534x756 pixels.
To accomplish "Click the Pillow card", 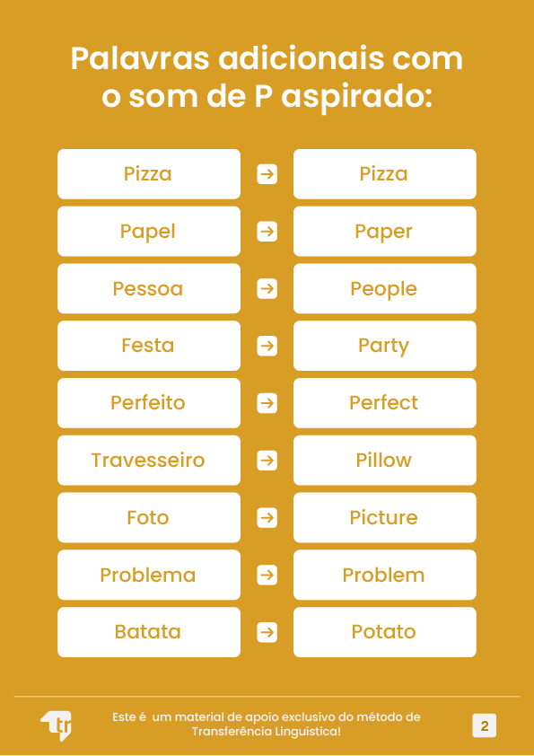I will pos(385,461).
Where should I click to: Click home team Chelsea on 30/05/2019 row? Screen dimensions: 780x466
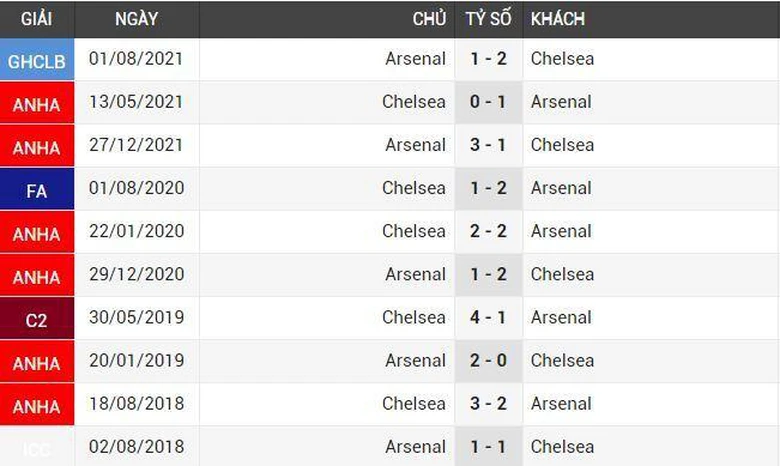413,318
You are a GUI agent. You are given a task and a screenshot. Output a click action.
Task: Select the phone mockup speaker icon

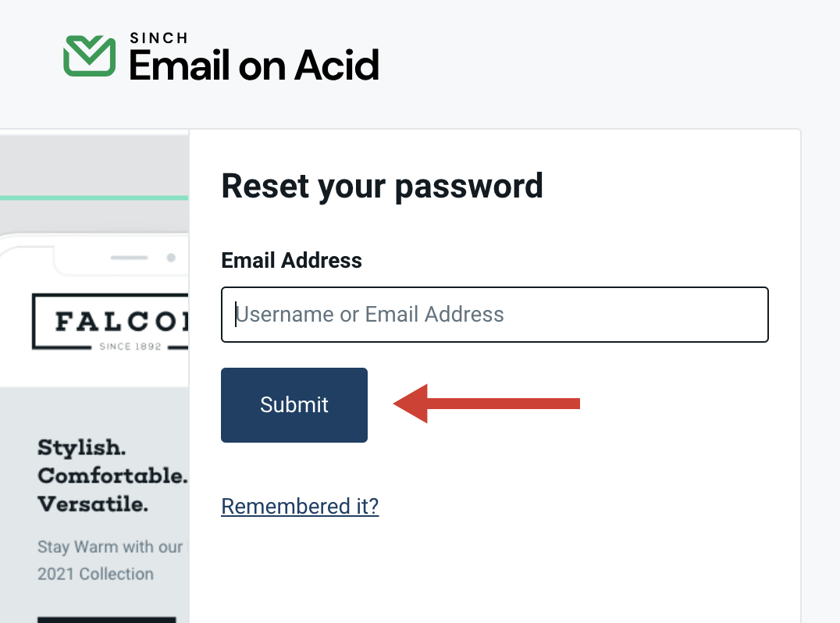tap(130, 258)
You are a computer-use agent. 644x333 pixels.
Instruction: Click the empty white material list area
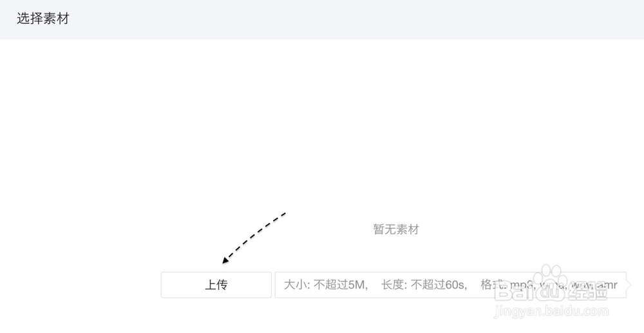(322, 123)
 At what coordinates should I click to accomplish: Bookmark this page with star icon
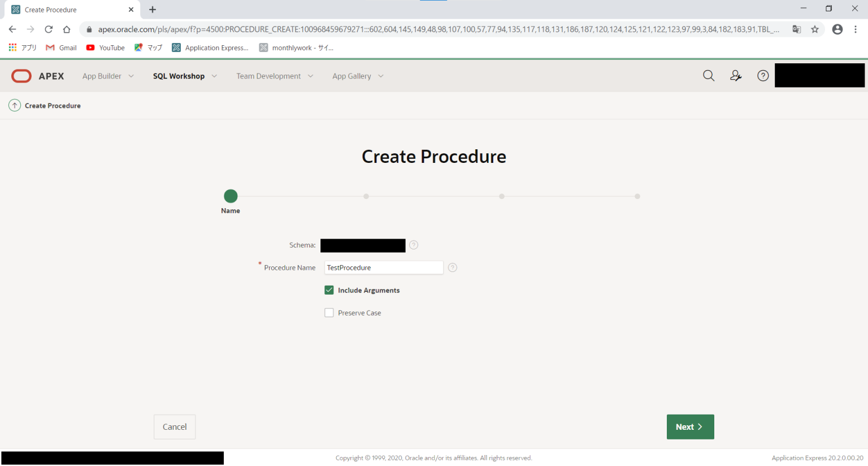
################
PROBLEM DETAILS: Looking at the entries above, determine how many lines contain the word "agent" and state only that number.

WRITTEN ANSWER: 2